- _Instructions for the task_:
Reproduce the items below, switching "Middleware" to "Router" and leaving everything else unchanged.

- _A block of data_:
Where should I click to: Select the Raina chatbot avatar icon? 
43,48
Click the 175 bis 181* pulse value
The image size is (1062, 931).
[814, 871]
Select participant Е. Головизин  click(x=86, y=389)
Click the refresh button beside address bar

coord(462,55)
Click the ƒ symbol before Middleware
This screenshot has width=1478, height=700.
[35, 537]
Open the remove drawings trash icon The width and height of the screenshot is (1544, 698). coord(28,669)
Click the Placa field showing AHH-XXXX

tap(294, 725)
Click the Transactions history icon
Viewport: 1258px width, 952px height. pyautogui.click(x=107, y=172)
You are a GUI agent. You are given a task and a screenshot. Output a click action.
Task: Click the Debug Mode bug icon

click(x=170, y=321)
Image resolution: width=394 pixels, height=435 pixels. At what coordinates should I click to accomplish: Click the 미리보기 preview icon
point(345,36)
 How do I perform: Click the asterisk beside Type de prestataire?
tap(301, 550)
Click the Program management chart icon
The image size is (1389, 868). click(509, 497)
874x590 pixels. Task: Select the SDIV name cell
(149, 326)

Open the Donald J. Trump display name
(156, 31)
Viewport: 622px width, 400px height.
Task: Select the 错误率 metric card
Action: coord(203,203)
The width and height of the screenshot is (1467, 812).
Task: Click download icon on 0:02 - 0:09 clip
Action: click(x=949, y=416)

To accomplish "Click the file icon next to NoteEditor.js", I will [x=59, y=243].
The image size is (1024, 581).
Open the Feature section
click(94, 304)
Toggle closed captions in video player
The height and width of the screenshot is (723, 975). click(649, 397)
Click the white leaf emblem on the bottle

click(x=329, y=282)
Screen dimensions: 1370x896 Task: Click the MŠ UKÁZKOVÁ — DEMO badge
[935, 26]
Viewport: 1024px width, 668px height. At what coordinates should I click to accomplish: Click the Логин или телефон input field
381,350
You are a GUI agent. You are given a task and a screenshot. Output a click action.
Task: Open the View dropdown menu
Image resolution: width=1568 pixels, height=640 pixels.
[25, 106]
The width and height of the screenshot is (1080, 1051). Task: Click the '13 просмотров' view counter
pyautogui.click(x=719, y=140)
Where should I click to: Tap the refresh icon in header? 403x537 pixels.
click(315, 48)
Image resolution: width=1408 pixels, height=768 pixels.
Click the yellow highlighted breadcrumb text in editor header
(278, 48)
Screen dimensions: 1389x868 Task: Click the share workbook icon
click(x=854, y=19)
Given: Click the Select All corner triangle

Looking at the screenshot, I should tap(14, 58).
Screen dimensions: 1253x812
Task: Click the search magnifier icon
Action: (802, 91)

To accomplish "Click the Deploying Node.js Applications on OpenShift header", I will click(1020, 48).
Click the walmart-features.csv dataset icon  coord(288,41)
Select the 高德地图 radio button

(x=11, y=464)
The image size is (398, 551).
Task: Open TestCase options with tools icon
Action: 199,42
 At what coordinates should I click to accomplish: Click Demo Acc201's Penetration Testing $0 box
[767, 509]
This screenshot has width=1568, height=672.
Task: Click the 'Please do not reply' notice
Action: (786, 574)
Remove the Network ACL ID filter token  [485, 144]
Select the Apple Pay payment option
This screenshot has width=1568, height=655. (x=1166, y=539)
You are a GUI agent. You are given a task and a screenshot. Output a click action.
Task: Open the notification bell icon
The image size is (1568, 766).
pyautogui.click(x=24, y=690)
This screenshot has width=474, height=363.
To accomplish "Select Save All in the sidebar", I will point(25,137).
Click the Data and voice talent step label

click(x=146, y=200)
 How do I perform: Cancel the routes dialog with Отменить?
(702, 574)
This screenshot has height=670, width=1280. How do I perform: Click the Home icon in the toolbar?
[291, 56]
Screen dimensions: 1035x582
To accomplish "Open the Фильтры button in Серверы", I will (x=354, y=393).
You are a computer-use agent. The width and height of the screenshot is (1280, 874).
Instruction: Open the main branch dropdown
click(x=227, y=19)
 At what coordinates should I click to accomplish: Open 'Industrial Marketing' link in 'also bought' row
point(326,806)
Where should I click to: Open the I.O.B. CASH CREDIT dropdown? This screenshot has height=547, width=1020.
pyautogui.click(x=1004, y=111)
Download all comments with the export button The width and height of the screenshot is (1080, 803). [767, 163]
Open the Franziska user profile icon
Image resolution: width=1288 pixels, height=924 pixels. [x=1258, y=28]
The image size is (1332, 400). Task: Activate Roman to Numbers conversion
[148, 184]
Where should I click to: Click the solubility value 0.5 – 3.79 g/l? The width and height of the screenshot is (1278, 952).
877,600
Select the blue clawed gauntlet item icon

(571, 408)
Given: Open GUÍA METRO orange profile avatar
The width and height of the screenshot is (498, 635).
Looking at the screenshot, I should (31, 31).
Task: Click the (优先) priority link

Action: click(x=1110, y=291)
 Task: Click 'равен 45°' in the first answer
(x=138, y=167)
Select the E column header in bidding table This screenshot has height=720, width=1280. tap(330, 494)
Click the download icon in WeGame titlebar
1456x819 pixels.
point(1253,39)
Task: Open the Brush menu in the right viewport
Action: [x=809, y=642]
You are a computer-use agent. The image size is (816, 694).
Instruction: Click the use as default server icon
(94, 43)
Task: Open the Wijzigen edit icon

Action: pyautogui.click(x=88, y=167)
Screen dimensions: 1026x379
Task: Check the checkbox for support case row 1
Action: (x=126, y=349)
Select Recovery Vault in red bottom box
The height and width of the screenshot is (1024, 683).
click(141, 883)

- _The response_:
Where should I click to: Select the Raina chatbot avatar icon? 
43,48
Click the 175 bis 181* pulse value
The image size is (1062, 931).
[814, 871]
Select participant Е. Головизин  click(x=86, y=389)
Click the refresh button beside address bar

coord(462,55)
Click the ƒ symbol before Router
This screenshot has width=1478, height=700.
[35, 537]
Open the remove drawings trash icon The width and height of the screenshot is (1544, 698). coord(28,669)
Click the Placa field showing AHH-XXXX

tap(294, 725)
Click the Transactions history icon
Viewport: 1258px width, 952px height. pyautogui.click(x=107, y=172)
You are a GUI agent. You are given a task and a screenshot. Output a click action.
Task: Click the Debug Mode bug icon

click(x=170, y=321)
Image resolution: width=394 pixels, height=435 pixels. At what coordinates should I click to accomplish: Click the 미리보기 preview icon
point(345,36)
 How do I perform: Click the asterisk beside Type de prestataire?
tap(301, 550)
Click the Program management chart icon
The image size is (1389, 868). click(509, 497)
874x590 pixels. Task: Select the SDIV name cell
(149, 326)

Open the Donald J. Trump display name
(156, 31)
Viewport: 622px width, 400px height.
Task: Select the 错误率 metric card
Action: coord(203,203)
The width and height of the screenshot is (1467, 812).
Task: Click download icon on 0:02 - 0:09 clip
Action: click(x=949, y=416)

To accomplish "Click the file icon next to NoteEditor.js", I will [x=59, y=243].
The image size is (1024, 581).
Open the Feature section
click(94, 304)
Toggle closed captions in video player
The height and width of the screenshot is (723, 975). click(649, 397)
Click the white leaf emblem on the bottle

click(x=329, y=282)
Screen dimensions: 1370x896 Task: Click the MŠ UKÁZKOVÁ — DEMO badge
[935, 26]
Viewport: 1024px width, 668px height. At what coordinates should I click to accomplish: Click the Логин или телефон input field
381,350
You are a GUI agent. You are given a task and a screenshot. Output a click action.
Task: Open the View dropdown menu
Image resolution: width=1568 pixels, height=640 pixels.
[25, 106]
The width and height of the screenshot is (1080, 1051). Task: Click the '13 просмотров' view counter
pyautogui.click(x=719, y=140)
Where should I click to: Tap the refresh icon in header? 403x537 pixels.
click(315, 48)
Image resolution: width=1408 pixels, height=768 pixels.
Click the yellow highlighted breadcrumb text in editor header
(278, 48)
Screen dimensions: 1389x868 Task: Click the share workbook icon
click(x=854, y=19)
Given: Click the Select All corner triangle

Looking at the screenshot, I should tap(14, 58).
Screen dimensions: 1253x812
Task: Click the search magnifier icon
Action: (802, 91)

To accomplish "Click the Deploying Node.js Applications on OpenShift header", I will click(1020, 48).
Click the walmart-features.csv dataset icon  coord(288,41)
Select the 高德地图 radio button

(x=11, y=464)
The image size is (398, 551).
Task: Open TestCase options with tools icon
Action: 199,42
 At what coordinates should I click to accomplish: Click Demo Acc201's Penetration Testing $0 box
[767, 509]
This screenshot has width=1568, height=672.
Task: Click the 'Please do not reply' notice
Action: (786, 574)
Remove the Network ACL ID filter token  [485, 144]
Select the Apple Pay payment option
This screenshot has width=1568, height=655. (x=1166, y=539)
You are a GUI agent. You are given a task and a screenshot. Output a click action.
Task: Open the notification bell icon
The image size is (1568, 766).
pyautogui.click(x=24, y=690)
This screenshot has width=474, height=363.
To accomplish "Select Save All in the sidebar", I will point(25,137).
Click the Data and voice talent step label

click(x=146, y=200)
 How do I perform: Cancel the routes dialog with Отменить?
(702, 574)
This screenshot has height=670, width=1280. How do I perform: Click the Home icon in the toolbar?
[291, 56]
Screen dimensions: 1035x582
To accomplish "Open the Фильтры button in Серверы", I will (x=354, y=393).
You are a computer-use agent. The width and height of the screenshot is (1280, 874).
Instruction: Open the main branch dropdown
click(x=227, y=19)
 At what coordinates should I click to accomplish: Open 'Industrial Marketing' link in 'also bought' row
point(326,806)
Where should I click to: Open the I.O.B. CASH CREDIT dropdown? This screenshot has height=547, width=1020.
pyautogui.click(x=1004, y=111)
Download all comments with the export button The width and height of the screenshot is (1080, 803). [767, 163]
Open the Franziska user profile icon
Image resolution: width=1288 pixels, height=924 pixels. [x=1258, y=28]
The image size is (1332, 400). Task: Activate Roman to Numbers conversion
[148, 184]
Where should I click to: Click the solubility value 0.5 – 3.79 g/l? The width and height of the screenshot is (1278, 952).
877,600
Select the blue clawed gauntlet item icon

(571, 408)
Given: Open GUÍA METRO orange profile avatar
The width and height of the screenshot is (498, 635).
Looking at the screenshot, I should (31, 31).
Task: Click the (优先) priority link

Action: click(x=1110, y=291)
 Task: Click 'равен 45°' in the first answer
(x=138, y=167)
Select the E column header in bidding table This screenshot has height=720, width=1280. tap(330, 494)
Click the download icon in WeGame titlebar
1456x819 pixels.
point(1253,39)
Task: Open the Brush menu in the right viewport
Action: [x=809, y=642]
You are a computer-use agent. The image size is (816, 694).
Instruction: Click the use as default server icon
(94, 43)
Task: Open the Wijzigen edit icon

Action: pyautogui.click(x=88, y=167)
Screen dimensions: 1026x379
Task: Check the checkbox for support case row 1
Action: (x=126, y=349)
Select Recovery Vault in red bottom box
The height and width of the screenshot is (1024, 683).
click(141, 883)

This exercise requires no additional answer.